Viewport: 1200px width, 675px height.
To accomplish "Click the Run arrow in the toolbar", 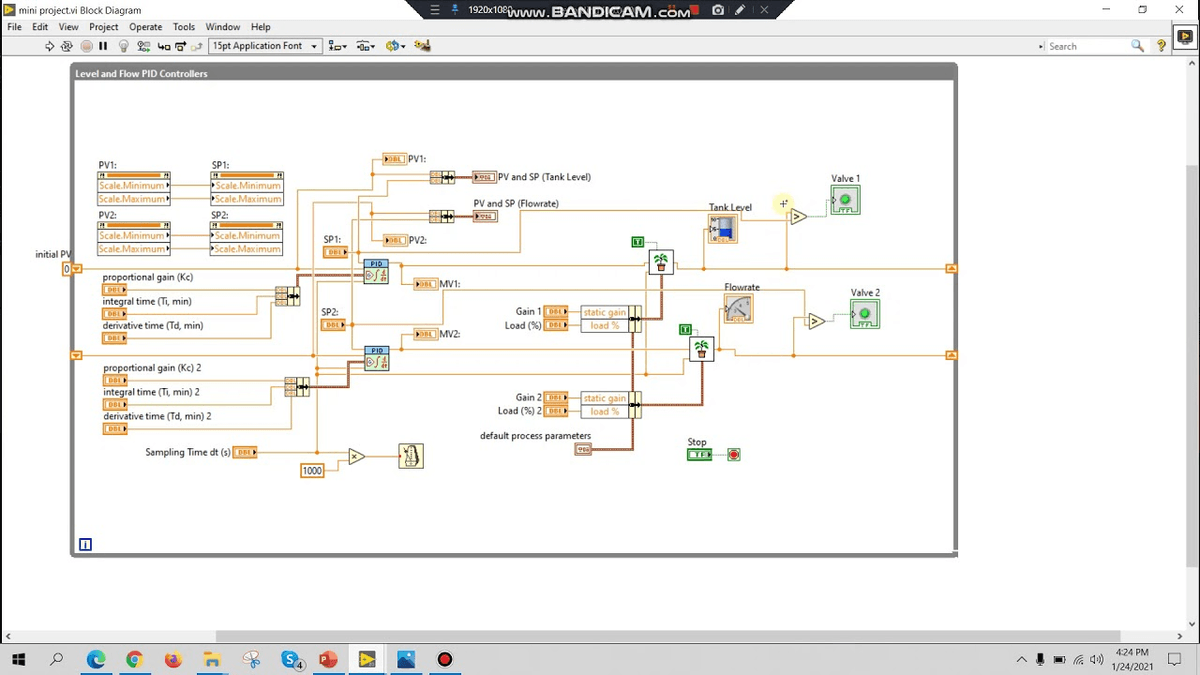I will point(50,46).
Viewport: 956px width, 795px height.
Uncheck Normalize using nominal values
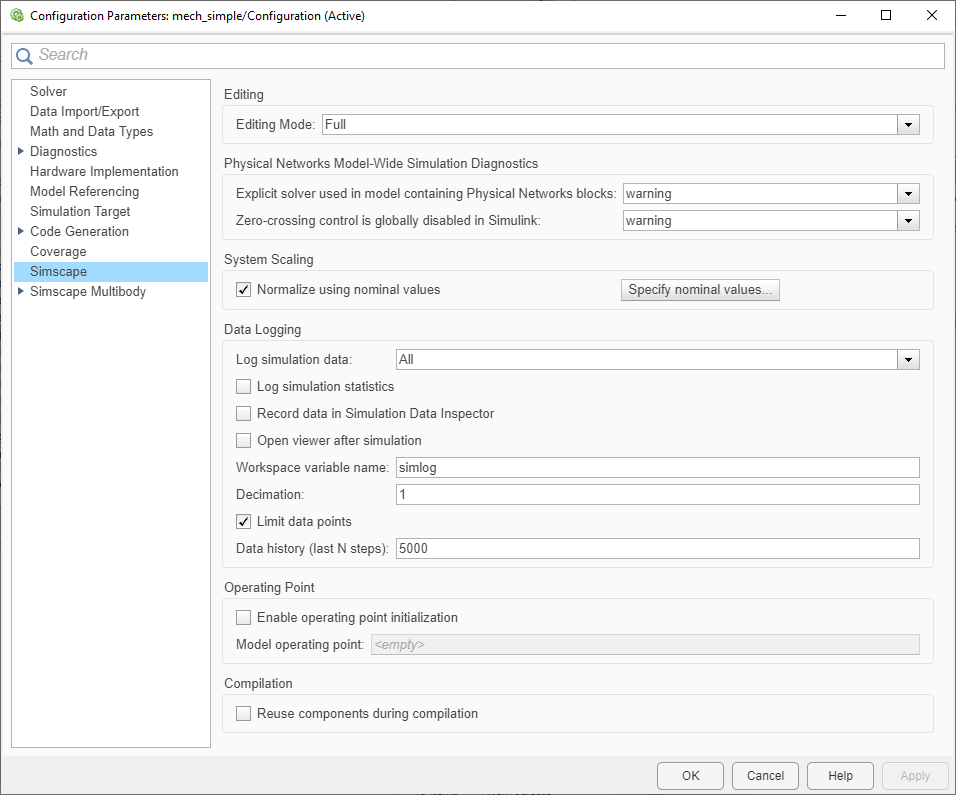pos(243,290)
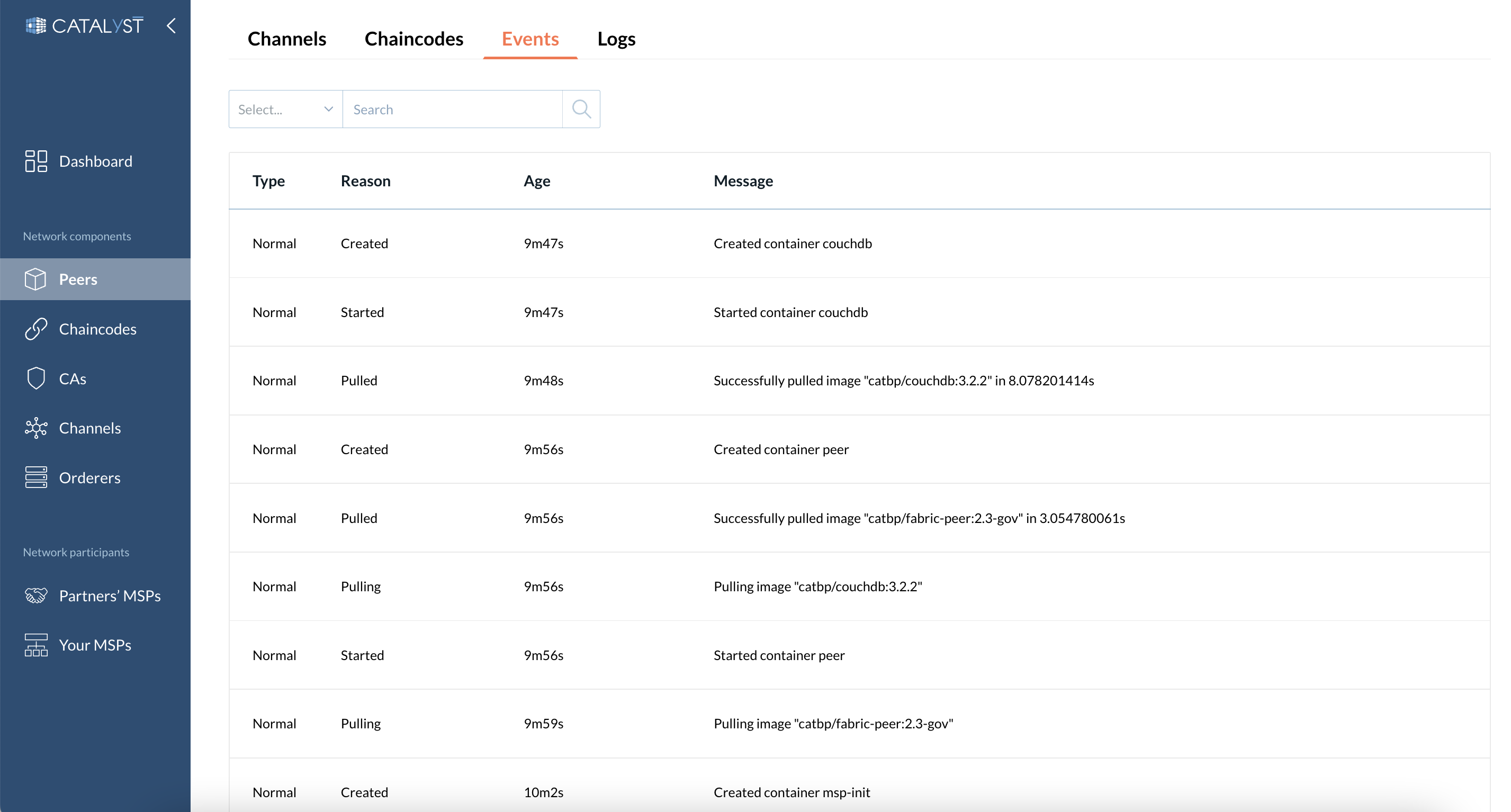Click the Peers icon in sidebar
Image resolution: width=1511 pixels, height=812 pixels.
(x=36, y=278)
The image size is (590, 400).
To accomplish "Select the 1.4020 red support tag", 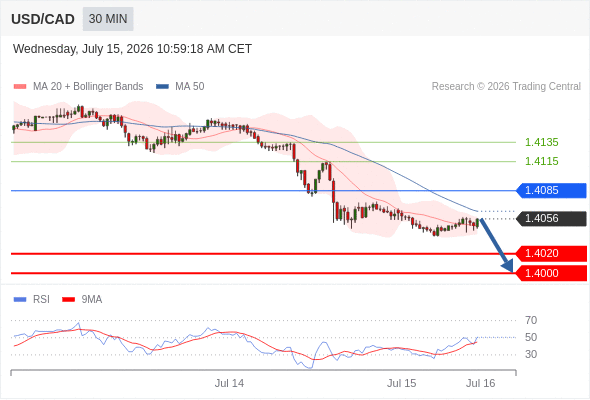I will tap(551, 254).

* What is required *
For each line above that contains "Viewport", make a copy.

* Result of this exercise *
Viewport: 1200px width, 675px height.
Viewport: 956px width, 795px height.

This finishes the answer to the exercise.